L’attaque est massive, la réponse doit l’être tout autant. Depuis de nombreuses semaines, ou plutôt de nombreux mois, l’Ukraine flanche sous un nombre toujours plus important d’attaques de drones russes. Le Kremlin, fort d’une avancée territoriale dans l’est du pays, envoie des milliers de Shahed sur les positions ennemies, causant des dégâts matériels et des pertes humaines.
Plus de 5 000 drones Shahed ont été lancés par la Russie rien qu’en juin, dont 728 en une seule nuit. Face à ces drones low cost, les systèmes Patriot sont trop peu nombreux, trop peu efficaces, et trop onéreux — chaque missile Patriot coûtant environ 3,3 millions de dollars.
L’Ukraine a longtemps compté sur des groupes mobiles armés de mitrailleuses anti-aériennes, caméras thermiques et tablettes reliées à un système national de détection. Mais les Shahed se sont adaptés : ils volent maintenant à plus de 3 000 mètres d’altitude, échappant au tir direct, et plongent à la verticale sur leur cible. Résultat : le taux d’interception est passé de 95 % à 86 %, multipliant par trois les drones qui atteignent leur objectif. Kiev adapte donc sa méthode.
Des FPV mués en intercepteurs
L’agence ukrainienne d’acquisition de matériel de défense a ainsi signé des contrats pour des “dizaines de milliers” de drones d’interception, selon le directeur Arsen Zhumadilov dans une interview pour le Kiev Independant. Concrètement : des FPV d’attaque au sol convertis en intercepteurs capables d’abattre des drones russes en plein vol.
Selon Forbes, certains modèles, comme le Sting de Wild Hornets, affichent un prix entre 1 000 et 5 000 dollars et peuvent être produits à grande échelle. Le président ukrainien Volodymyr Zelensky a récemment confirmé que des centaines de Shahed ont été abattus en une semaine grâce à ces intercepteurs, désormais intégrés dans une structure de défense plus large surnommée “Clear Sky”.

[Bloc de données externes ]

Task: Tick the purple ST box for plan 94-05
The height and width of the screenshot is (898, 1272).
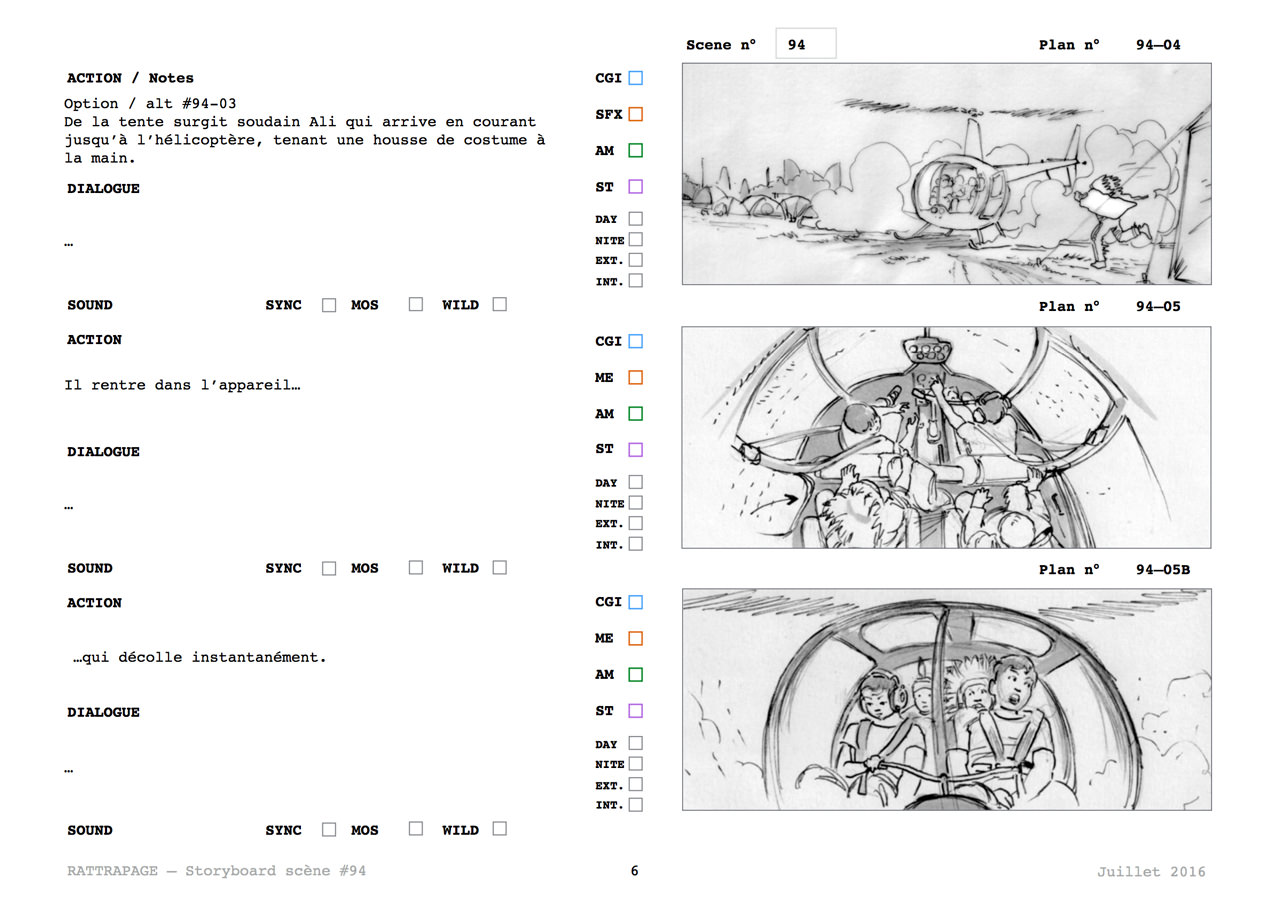Action: (x=635, y=450)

Ce système repose sur une architecture mobile et modulaire, combinant unités de tir, centre de coordination, formation spécialisée et, surtout, des drones intercepteurs pilotés à distance. Forbes cite même une estimation russe d’Alexey Rogozin, PDG de la société russe United Aircraft Corporation, selon laquelle plus de 500 drones Shahed ont été détruits dans la région de Kiev grâce à cette approche.
La piste des drones IA, semi-autonomes
Mais la capacité à produire ces drones à grande échelle ne suffit pas à garantir leur efficacité, alerte un article de Defense Express. La société ukrainienne The Fourth Law (TFL) s’est donc lancée dans la production du système de guidage TFL-1, basé sur une vision alimentée par l’intelligence artificielle. Ce système, conçu pour les drones FPV, permet à ces engins d’atteindre leur cible au sol malgré les brouillards électroniques qui les coupent du pilote.
Seront-ils suffisants contre les Shahed ? Pas si sûr. Contrairement aux cibles terrestres, les Shahed volent vite, haut, et dans trois dimensions. Le véritable obstacle, selon le fondateur de TFL Yaroslav Azhniuk, n’est pas la détection visuelle, mais le contrôle du drone en vol rapide et instable. De plus, le système TFL-1 est aujourd’hui incompatible avec les drones à ailes fixes, comme les Bulava, et ne peut équiper que les quadricoptères. TFL estime qu’il faudrait au moins quatre mois de développement intensif pour concevoir une solution pleinement autonome de défense anti-aérienne.